Riding on the winds of time

Riding on the winds of time

Though it has a standard good-versus-evil premise, this first book in the internationally bestselling fantasy series has the right amount of action, suspense and emotion to keep you glued.

The Eye Of The World

As an ardent lover of fantasy fiction, discovering a new series that I enjoy reading brings forth a particular kind of joy like none other. I think it is a feeling most readers can relate to and one I constantly seek as I move from one book to the next. It is a feeling that slowly creeps up on you as you turn the pages; it hits you full in the face when you realise you have found your next favourite book (until it hits you again of course). Needless to say, I have read a lot of fantasy over the years. Some that I have loved, read, and reread until the bindings gave way, others that I could not finish out of sheer boredom. Yet, every once in a while, I am able to lay my hands on a book that makes me go wow. One of these is The Eye of The World by Robert Jordan, the first book from the Wheel of Time series.

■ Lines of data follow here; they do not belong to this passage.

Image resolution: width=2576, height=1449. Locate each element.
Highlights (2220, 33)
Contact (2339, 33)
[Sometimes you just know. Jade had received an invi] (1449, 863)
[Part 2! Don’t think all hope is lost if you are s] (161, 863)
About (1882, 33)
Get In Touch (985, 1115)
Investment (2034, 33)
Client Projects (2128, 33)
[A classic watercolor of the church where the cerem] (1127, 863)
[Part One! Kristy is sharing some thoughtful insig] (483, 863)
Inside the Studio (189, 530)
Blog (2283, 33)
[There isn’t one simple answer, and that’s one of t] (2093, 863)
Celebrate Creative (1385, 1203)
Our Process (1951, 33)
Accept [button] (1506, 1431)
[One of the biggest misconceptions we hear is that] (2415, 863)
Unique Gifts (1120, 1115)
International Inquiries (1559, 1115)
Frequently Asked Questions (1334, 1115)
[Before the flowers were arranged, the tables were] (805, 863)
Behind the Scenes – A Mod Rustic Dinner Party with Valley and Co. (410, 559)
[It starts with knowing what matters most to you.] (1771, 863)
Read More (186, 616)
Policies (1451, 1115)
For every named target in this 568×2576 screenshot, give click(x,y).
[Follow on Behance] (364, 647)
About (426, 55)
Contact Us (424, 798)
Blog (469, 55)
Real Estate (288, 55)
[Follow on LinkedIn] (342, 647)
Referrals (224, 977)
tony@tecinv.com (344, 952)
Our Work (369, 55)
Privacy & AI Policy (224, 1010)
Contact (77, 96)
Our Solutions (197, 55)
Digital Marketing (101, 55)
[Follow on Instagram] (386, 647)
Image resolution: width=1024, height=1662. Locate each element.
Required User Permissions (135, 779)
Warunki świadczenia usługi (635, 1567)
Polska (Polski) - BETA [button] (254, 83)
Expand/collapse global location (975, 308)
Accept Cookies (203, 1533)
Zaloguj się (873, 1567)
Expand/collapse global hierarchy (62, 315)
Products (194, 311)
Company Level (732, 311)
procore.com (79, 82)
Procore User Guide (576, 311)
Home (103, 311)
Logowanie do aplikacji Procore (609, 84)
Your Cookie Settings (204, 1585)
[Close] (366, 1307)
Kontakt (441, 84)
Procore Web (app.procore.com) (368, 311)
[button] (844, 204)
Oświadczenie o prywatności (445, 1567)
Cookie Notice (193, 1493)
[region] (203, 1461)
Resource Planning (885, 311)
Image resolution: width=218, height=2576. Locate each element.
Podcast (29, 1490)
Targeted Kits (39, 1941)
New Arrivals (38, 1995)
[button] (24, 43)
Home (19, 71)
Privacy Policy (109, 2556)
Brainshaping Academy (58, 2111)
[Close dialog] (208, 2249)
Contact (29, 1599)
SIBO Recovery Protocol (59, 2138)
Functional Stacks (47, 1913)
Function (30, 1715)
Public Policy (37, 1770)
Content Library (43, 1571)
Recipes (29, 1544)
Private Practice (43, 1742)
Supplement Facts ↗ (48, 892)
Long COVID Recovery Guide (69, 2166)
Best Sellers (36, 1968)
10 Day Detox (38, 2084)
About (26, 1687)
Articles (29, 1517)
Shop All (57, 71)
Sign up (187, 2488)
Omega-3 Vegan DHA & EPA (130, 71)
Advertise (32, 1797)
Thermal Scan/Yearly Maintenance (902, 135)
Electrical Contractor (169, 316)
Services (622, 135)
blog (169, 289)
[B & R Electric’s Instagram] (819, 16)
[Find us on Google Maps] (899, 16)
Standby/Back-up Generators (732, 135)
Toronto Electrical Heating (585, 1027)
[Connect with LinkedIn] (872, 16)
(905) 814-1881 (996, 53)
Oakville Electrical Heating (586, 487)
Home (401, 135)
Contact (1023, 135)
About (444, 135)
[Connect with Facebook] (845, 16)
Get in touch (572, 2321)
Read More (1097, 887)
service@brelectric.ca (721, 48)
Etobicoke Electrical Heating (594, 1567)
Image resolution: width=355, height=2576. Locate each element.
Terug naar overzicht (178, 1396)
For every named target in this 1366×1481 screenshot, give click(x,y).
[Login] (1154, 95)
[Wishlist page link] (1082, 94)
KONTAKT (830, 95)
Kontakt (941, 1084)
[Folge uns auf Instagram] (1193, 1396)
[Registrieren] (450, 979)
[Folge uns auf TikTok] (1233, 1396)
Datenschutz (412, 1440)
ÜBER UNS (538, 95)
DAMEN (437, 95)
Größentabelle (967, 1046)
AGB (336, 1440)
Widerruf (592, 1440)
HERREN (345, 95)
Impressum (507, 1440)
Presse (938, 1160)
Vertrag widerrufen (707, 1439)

“The Wheel of Time turns, and Ages come and pass, leaving memories that become legend. Legend fades to myth, and even myth is long forgotten when the Age that gave it birth comes again. What was, what will be, and what is, may yet fall under the Shadow. Let the Dragon ride again on the winds of time.”

At the dawn of time, the Creator forged the universe, the Wheel of Time that rotates by the One Power and spins the Pattern of the Ages with men and women on the spool, and imprisoned the Dark One to keep him away from the Wheel. In the Age of Legends, an Aes Sedai (a person who can channel the One Power) group accidentally breaches the Dark One’s prison allowing him into the world where his influence seeps to rally the easily corruptible to his cause in an effort to completely break open his bonds. In response, the Wheel spins out the Dragon, a channeler of the One Power, to be a champion of the Light. However, at the end of a nearly victorious battle, the Dragon is defeated and human life is shadowed by the prophecy that the Dark One will break out of his prison unless the Dragon is reborn.

Edge of danger

Set at the close of the Third Age, The Eye of The World follows three young men, one of whom is likely the Dragon reborn, and two women from a village called Two Rivers, who have seemingly become the whorl around which the Wheel is spinning its pattern.

After narrowly escaping death, they travel with an odd collection of companions to a place where they can be protected from the Dark One’s forces until the time comes when they must stand against him.

As plots go, the book follows the standard good-versus-evil story with heroes going through trials and tribulations, skirting about the edges of danger, until the moment they face their enemy. Nothing about the book is particularly different or innovative. At a whopping 800+ pages, you would even expect it to get boring. Yet, despite the slow pace and cliché characters, the book is a stunning piece of literature that should be read by all enthusiasts of the fantasy genre.

The perfect fantasy novel for me is one that builds up its universe without endless lines of description that makes visualising the world a tedious exercise. The fantasy books I have enjoyed the most are ones that flow effortlessly even if they end up being long-drawn-out accounts.

Robert Jordan has masterfully created a richly imagined world that unfolds in such an organic way that you don’t even realise you have gone through pages of world-building because you learn about it through the protagonists’ eyes and mouths as they venture beyond the boundaries of the only village they have ever known. Jordan adds the perfect amount of action, suspense, description, and emotion to every chapter, balancing out the daunting task of creating a new world with easing the reader into it all.

As I read The Eye of the World I felt a sort of déjà vu, for the book evoked in me the exact I-am-falling-in-love-with-this-world feeling I’ve felt once before while reading Christopher Paolini’s Inheritance Cycle. It completely captured my imagination and I see hours of my future being spent in finishing this series.

I am not even in the slightest alarmed by the challenge the set of 14 books poses. I look forward to it rather and envy those who get to experience its introduction for the first time.

With The Wheel of The Time series streaming now on an OTT platform, it’s the perfect time for readers to explore the magic of the written world before watching it.